Who Is CRS Reaching And With What Aid?
Catholic Relief Services, with support from the United Nations World Food Program (WFP) and the Caritas network, is responding to these emergency situations. The first objective is to increase the availability of food for the internally displaced people.
To support farming activities in the North Catholic Relief Services staff, working with the local organization ACDI, are focusing on growing maize, beans, groundnuts and cassava. The rainfall has been normal this season and there are hopes that the crops will be successful. The farmers who planted beans during the first season have started harvesting already.
Additional funds received in coordination with this project are being used for the rehabilitation of schools and bridges through food for work funding. This food exchange is commonly known as Food for Work (FFW). The project follows the traditional practices of the Acholi people and is supported by local government authorities, the donor of food resources, the Church, and the beneficiaries themselves.

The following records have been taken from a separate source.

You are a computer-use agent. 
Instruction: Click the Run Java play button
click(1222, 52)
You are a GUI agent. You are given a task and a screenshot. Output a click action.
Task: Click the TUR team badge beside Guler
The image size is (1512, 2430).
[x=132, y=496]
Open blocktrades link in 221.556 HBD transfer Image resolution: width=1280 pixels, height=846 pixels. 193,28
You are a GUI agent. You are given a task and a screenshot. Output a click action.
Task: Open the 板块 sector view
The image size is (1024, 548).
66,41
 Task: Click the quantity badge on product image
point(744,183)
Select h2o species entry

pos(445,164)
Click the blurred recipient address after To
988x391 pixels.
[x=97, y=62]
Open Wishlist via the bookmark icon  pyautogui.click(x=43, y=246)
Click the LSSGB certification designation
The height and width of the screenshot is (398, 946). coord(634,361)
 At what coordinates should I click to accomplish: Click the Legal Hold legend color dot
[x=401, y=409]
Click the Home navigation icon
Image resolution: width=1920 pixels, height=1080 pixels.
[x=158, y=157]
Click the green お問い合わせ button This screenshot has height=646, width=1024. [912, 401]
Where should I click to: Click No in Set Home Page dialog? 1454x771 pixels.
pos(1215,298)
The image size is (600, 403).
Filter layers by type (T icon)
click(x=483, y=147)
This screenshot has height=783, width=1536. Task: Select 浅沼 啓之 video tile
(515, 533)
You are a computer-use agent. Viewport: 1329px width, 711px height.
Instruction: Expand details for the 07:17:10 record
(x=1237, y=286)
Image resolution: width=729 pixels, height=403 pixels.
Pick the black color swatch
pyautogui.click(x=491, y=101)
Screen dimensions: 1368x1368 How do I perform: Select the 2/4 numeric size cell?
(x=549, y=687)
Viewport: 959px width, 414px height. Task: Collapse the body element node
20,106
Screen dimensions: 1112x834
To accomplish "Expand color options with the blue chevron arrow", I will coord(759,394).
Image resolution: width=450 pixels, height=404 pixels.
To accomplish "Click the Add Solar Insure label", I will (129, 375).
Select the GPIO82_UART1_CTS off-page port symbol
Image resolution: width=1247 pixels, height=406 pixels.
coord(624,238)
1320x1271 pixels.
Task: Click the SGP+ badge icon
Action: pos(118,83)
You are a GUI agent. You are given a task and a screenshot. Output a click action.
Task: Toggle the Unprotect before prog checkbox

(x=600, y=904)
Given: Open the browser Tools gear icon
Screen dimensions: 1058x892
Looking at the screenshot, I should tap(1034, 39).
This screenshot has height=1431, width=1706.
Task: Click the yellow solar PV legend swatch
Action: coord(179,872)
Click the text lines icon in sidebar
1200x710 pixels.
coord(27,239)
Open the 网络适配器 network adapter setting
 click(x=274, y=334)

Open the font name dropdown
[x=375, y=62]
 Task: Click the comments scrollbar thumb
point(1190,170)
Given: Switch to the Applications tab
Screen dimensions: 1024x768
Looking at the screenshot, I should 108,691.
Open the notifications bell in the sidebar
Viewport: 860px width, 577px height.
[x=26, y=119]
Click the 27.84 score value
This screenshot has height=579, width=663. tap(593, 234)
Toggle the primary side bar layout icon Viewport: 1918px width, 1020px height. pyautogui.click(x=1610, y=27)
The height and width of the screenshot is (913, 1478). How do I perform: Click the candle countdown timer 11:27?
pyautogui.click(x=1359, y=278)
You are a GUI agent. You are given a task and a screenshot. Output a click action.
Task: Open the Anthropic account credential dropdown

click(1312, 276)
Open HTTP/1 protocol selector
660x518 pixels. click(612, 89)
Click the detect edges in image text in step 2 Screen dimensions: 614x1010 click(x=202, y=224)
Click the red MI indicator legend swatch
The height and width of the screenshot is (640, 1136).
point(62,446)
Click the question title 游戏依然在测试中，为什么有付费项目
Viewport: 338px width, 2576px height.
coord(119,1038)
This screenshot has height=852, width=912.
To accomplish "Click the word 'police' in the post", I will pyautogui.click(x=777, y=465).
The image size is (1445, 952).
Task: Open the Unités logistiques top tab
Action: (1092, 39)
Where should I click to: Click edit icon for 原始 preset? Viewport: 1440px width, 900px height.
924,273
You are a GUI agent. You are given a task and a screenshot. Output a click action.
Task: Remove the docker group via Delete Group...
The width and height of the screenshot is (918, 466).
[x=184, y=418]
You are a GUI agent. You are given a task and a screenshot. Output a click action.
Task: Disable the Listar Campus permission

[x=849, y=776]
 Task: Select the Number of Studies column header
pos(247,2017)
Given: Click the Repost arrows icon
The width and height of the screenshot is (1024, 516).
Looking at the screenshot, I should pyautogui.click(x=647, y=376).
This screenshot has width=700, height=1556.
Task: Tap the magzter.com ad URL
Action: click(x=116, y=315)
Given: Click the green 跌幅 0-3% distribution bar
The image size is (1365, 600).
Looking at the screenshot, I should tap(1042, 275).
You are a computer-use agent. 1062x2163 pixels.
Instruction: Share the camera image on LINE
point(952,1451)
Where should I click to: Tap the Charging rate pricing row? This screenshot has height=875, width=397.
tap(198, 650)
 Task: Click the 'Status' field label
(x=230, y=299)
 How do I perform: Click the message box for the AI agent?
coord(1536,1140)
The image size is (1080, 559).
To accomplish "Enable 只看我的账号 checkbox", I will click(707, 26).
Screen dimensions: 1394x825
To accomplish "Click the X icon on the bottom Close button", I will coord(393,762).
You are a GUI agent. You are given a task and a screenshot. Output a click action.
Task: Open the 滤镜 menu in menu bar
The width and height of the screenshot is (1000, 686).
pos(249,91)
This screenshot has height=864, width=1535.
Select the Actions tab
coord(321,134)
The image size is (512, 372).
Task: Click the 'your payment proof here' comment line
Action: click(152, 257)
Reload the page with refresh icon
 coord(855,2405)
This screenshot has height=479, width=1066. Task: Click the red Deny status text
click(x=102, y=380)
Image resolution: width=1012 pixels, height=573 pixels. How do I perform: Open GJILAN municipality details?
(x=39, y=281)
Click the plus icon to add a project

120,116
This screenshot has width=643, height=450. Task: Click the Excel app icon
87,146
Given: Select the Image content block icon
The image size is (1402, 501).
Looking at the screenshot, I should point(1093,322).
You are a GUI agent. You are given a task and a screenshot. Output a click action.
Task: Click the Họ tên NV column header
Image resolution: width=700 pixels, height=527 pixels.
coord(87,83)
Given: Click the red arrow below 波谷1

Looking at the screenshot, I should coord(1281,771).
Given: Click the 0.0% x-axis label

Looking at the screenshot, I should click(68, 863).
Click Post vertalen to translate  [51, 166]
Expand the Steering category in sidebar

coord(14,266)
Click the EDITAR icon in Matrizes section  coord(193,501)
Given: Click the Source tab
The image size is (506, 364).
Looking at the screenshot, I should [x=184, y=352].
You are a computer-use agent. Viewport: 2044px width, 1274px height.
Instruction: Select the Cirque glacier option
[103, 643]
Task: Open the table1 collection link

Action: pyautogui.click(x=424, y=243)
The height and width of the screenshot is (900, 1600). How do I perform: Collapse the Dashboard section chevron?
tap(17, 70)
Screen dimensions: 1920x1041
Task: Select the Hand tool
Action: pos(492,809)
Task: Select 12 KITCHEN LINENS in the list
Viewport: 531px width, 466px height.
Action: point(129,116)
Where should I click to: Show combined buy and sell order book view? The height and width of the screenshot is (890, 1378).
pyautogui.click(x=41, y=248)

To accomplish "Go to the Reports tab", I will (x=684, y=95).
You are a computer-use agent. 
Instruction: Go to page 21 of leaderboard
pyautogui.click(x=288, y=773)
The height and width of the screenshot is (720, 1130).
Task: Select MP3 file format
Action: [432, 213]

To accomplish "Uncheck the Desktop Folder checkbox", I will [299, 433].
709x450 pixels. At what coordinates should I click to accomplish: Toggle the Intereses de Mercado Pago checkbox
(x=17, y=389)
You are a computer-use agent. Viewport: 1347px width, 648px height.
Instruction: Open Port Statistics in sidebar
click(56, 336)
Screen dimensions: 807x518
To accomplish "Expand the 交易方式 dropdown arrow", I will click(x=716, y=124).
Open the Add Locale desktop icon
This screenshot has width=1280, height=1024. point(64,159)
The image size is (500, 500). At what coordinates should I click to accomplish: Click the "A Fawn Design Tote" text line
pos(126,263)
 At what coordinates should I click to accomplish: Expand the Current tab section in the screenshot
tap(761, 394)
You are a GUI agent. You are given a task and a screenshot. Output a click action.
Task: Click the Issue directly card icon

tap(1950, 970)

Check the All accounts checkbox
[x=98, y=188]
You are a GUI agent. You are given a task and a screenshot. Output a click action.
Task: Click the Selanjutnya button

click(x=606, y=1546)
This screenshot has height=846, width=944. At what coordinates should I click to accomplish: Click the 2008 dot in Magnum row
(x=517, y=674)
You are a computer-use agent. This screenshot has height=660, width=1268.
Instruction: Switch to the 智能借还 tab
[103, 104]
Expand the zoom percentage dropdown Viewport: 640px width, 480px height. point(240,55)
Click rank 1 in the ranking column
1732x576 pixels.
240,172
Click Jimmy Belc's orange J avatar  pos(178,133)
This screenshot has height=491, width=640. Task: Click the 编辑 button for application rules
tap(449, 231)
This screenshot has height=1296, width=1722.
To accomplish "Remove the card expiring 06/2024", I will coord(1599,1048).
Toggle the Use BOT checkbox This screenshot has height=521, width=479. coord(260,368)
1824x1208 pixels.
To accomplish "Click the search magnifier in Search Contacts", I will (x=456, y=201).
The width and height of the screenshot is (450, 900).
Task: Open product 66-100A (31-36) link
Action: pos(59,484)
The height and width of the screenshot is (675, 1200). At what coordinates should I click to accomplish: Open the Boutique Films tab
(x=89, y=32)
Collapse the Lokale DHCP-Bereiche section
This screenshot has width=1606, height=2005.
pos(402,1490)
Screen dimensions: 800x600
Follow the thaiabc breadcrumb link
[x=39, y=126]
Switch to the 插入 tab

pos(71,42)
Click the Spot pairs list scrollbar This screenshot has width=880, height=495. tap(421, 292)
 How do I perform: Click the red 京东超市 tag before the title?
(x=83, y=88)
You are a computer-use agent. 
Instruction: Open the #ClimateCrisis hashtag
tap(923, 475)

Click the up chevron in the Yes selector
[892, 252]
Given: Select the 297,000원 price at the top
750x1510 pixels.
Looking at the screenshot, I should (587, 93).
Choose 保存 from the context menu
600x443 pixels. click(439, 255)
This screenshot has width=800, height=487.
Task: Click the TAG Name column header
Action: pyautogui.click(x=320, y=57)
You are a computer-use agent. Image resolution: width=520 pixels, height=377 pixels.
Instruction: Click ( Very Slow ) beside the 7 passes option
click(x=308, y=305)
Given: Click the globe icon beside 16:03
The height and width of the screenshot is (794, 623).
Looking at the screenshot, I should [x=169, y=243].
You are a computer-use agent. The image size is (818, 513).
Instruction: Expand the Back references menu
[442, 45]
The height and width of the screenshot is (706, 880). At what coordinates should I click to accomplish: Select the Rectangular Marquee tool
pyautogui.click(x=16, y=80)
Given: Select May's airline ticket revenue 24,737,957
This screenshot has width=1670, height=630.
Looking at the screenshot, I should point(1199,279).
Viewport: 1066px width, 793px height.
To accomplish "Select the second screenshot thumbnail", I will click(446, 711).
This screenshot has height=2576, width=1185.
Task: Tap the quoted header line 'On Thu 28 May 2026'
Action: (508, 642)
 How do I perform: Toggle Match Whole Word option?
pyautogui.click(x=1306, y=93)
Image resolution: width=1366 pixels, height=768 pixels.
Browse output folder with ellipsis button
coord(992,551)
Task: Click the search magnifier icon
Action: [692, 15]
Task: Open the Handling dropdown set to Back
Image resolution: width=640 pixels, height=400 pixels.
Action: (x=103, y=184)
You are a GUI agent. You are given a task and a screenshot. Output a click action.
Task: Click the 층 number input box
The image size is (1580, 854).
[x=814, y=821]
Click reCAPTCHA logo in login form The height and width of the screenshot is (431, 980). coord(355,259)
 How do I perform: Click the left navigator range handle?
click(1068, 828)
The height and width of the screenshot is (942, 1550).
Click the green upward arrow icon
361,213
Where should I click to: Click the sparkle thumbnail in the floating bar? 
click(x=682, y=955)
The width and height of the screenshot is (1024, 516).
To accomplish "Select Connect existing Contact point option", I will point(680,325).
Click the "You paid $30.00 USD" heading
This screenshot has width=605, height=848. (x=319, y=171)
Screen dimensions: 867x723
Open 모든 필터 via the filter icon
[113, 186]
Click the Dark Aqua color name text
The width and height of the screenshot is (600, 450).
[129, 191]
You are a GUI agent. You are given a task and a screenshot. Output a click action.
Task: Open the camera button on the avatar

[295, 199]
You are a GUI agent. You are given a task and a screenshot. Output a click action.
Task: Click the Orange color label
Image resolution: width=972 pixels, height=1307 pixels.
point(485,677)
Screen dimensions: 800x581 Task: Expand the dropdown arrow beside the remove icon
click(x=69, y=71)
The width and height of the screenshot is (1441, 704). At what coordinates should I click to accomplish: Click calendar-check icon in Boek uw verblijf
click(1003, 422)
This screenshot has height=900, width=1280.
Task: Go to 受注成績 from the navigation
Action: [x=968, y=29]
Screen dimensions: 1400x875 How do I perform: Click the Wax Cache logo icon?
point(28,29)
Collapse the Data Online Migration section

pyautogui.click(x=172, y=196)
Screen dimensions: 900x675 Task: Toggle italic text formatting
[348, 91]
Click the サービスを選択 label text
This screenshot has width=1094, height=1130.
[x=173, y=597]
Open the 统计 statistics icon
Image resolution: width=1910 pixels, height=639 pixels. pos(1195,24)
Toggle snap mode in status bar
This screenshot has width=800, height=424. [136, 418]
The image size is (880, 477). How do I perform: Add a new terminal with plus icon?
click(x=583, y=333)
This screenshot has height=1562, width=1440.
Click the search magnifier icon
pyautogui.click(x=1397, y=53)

Mbale District, in eastern Uganda's mountainous area that has been prone to landslides, suffered heavy rains resulting in another landslide. Reportedly 18 people died (between the ages of 3-15), 57 residential houses and one school were completely damaged, 112 houses were damaged beyond repair and nearly 10,000 people were displaced. In an effort to aid the victims, CRS/Uganda has coordinated with other agencies working in the area to provide blankets and soap.
In western Uganda, there are approximately 420,000 internally displaced people needing food. Many are in the area of Bundibugyo Town, which is located just below Lake Albert on the Congolese border. The journey to Bundibugyo requires one to traverse the northern end of the Rwenzori Mountains. This trip takes about six hours and requires a military escort through a dangerous 13-mile stretch. Many of the internally displaced people living here are also subject to rebel attack and often move from one site to another seeking greater security.
To date, CRS/Uganda has responded by:
- Providing more than 480 metric tons of emergency food assistance to over 47,000 internally displaced persons in the districts of Kasese, Bundibugyo and Kabarole;
- Distributing non-food items to about 3,200 internally displaced persons; and
- Building the capacity of CRS' local partners to manage relief assistance.
Facing The Challenges Of AIDs
Uganda has the largest number of children in the world orphaned by AIDS where nearly 1.7 million children have either lost their mother or both parents since the beginning of the AIDS epidemic in the 1980's. CRS has been instrumental in assisting several Catholic operated health facilities with home-based patient care programs. Make a virtual visit to one of CRS/Uganda's AIDS's projects by clicking here.
Background of the Situation
In northern Uganda the continued looting, raping, killing and abduction carried out by the rebel Lord's Resistance Army has compelled peasant families to seek refuge away from their ancestral farms. To avoid this terrorism, rural populations have either congregated in "protected villages", moved in with host families, or have found some shelter in hospitals, schools, or other buildings.
Even with the return of peace to northern Uganda the people are faced with a major task of trying to rebuild their lives. Villages/homes have been destroyed, cropping system is in disarray, means are short and the infrastructure is in disrepair.
In western Uganda the internally displaced people face a future without a reliable source of food, availability of water or medicines. In an interview with mothers, almost all of them indicated that their children go at least one day a week without a meal. As the rebels continue to make successful attacks and raids, the displaced families have very little hope.
CRS/Uganda is working with two church partners (Catholic & Anglican) in the north and has recently begun a project to allow them to further their work in peace and reconciliation. It is expected that if peace is maintained it will be necessary to accommodate back into their society many who either were abducted by the rebels or those who were actively in the rebel force.
The government, non-governmental organizations and the Church will to work together to find ways of ensuring security and benefits for the returning persons.